[[ Entries supplied open ]]

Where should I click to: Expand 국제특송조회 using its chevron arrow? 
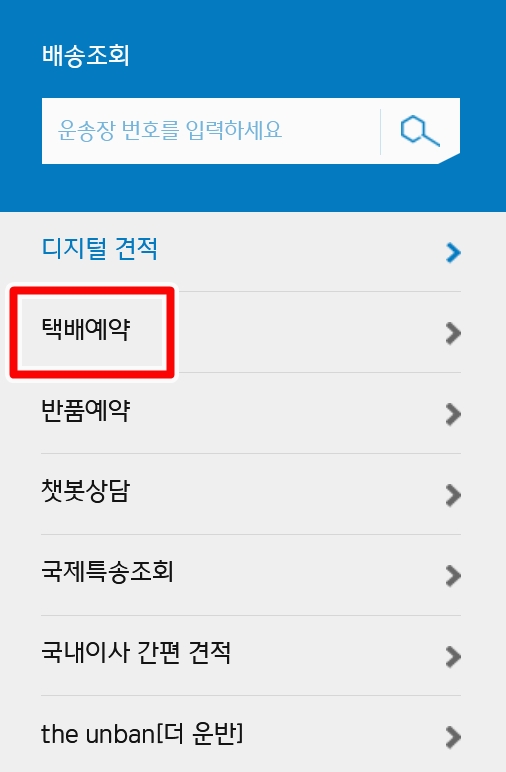coord(453,576)
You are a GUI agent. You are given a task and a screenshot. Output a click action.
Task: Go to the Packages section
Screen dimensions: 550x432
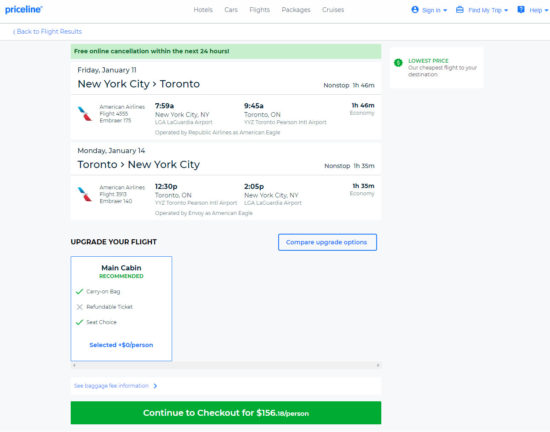pyautogui.click(x=296, y=10)
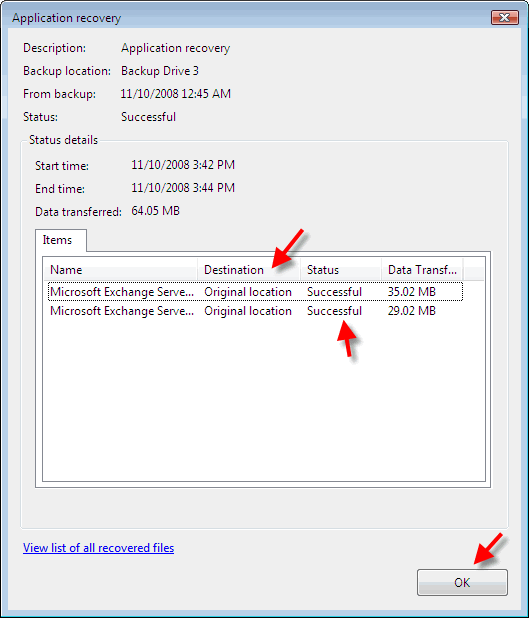Click the OK button
This screenshot has width=529, height=618.
pos(462,582)
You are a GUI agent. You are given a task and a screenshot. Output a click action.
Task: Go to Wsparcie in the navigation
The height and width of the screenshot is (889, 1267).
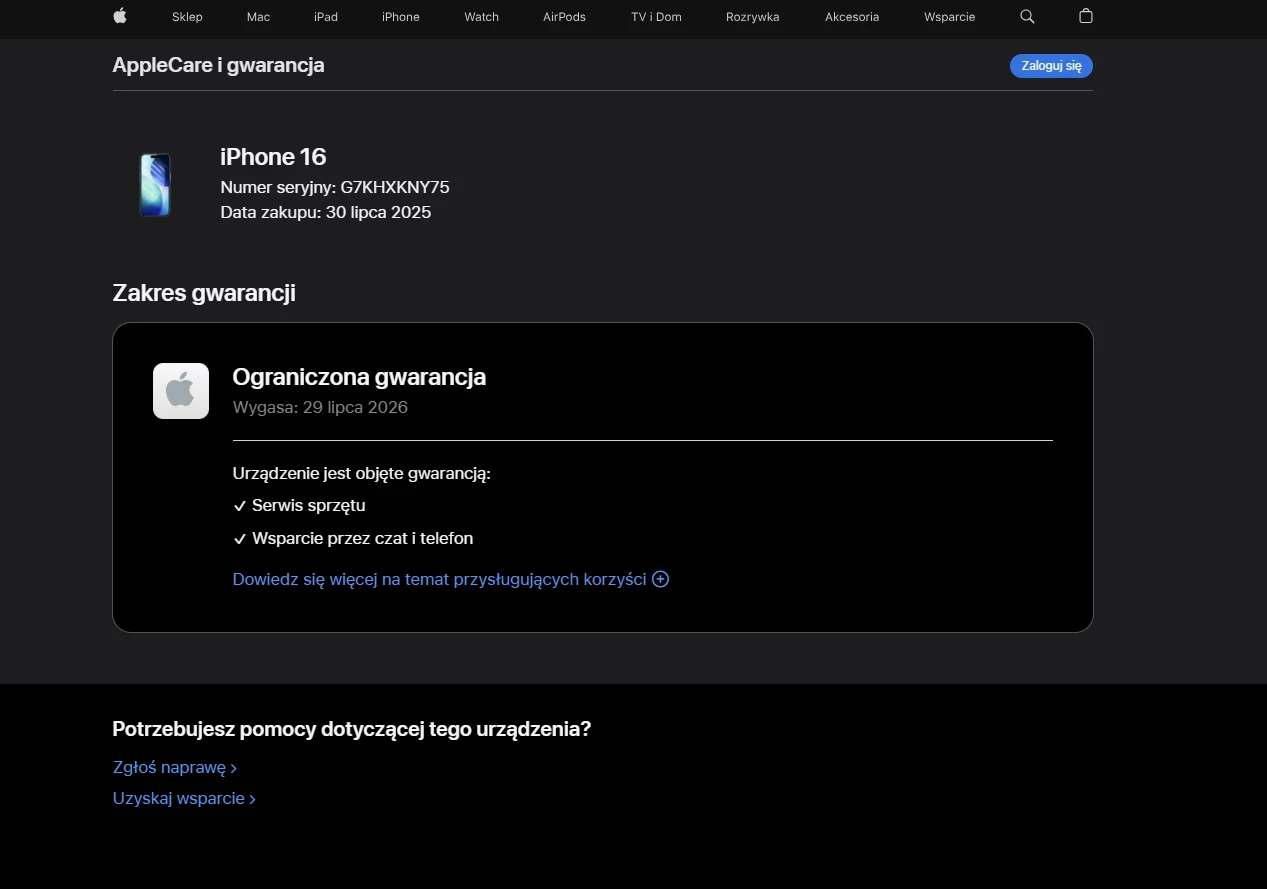tap(949, 17)
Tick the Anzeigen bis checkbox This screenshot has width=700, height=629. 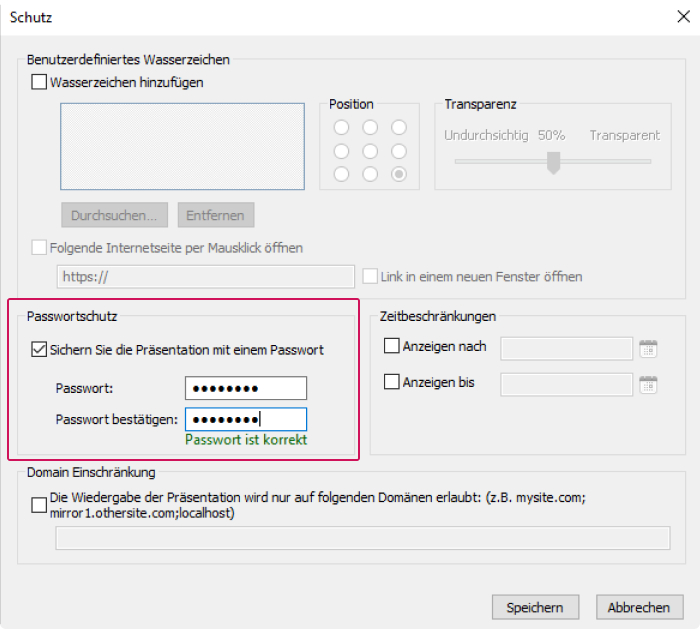coord(392,382)
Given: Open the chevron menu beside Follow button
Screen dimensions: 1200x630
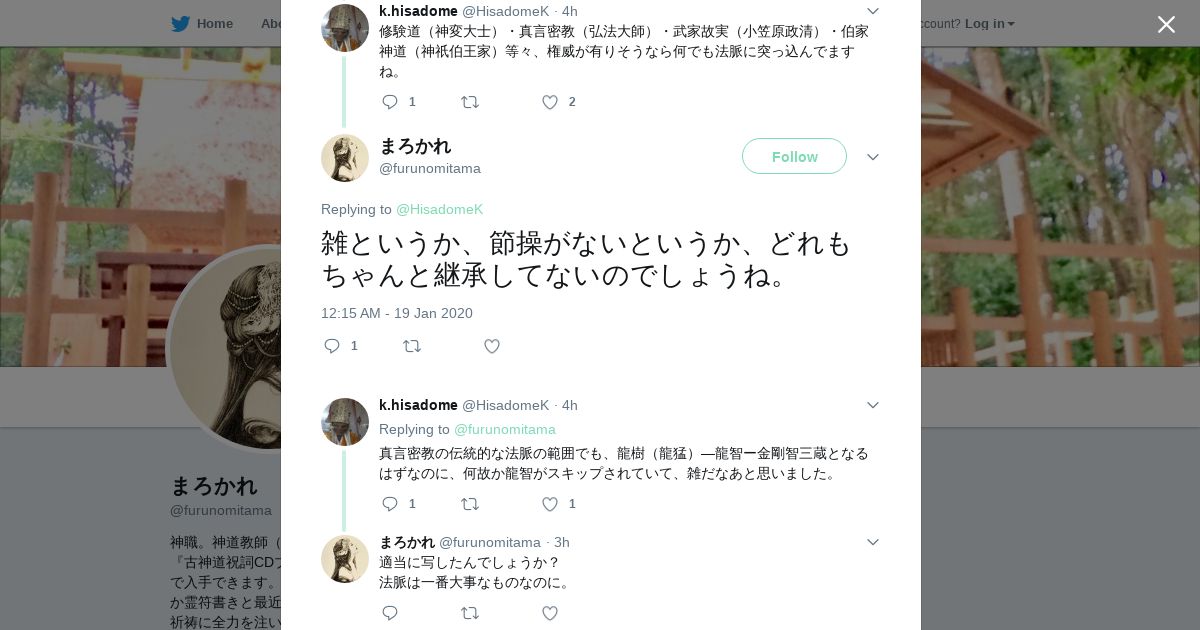Looking at the screenshot, I should coord(872,157).
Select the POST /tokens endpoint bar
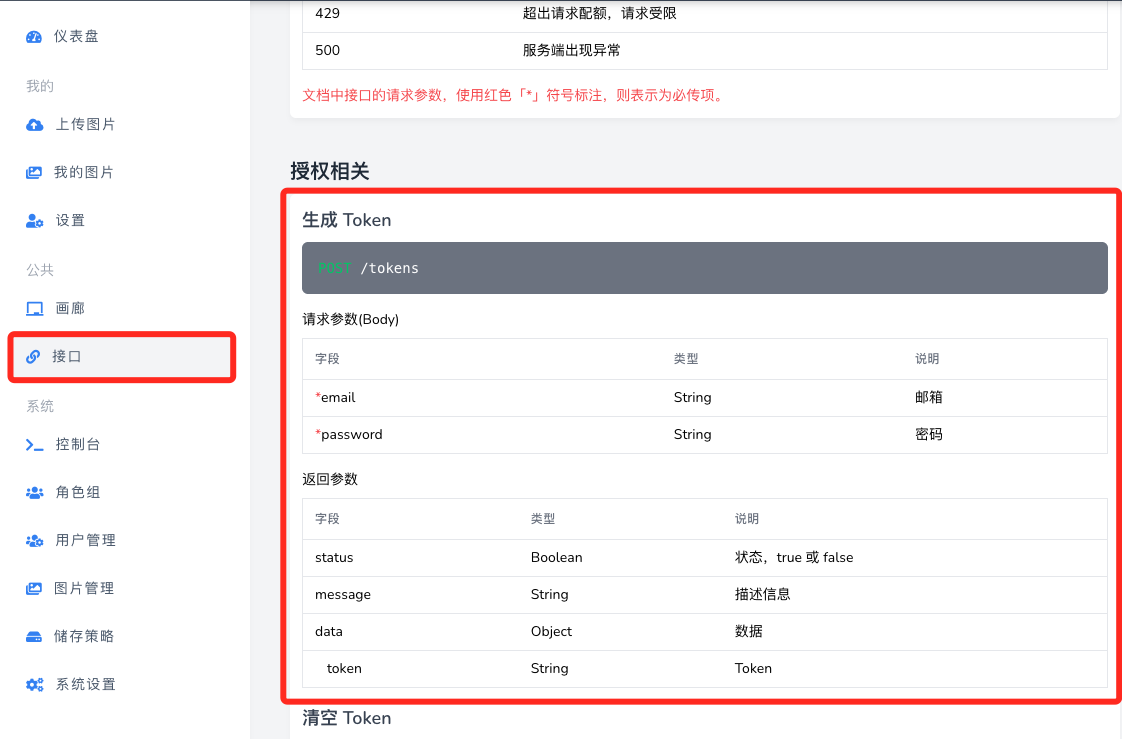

[[ Entries supplied closed ]]

- Problem requirements: Exact repetition is the task: every line from the start of the data to the line with "Task: Go to the Packages section", inclusive, and none after it, pictures omitted.

- Solution to the problem:
Where should I click to: Expand 국제특송조회 using its chevron arrow? 
coord(453,576)
You are a GUI agent. You are given a task and a screenshot. Output a click action.
Task: Go to the Packages section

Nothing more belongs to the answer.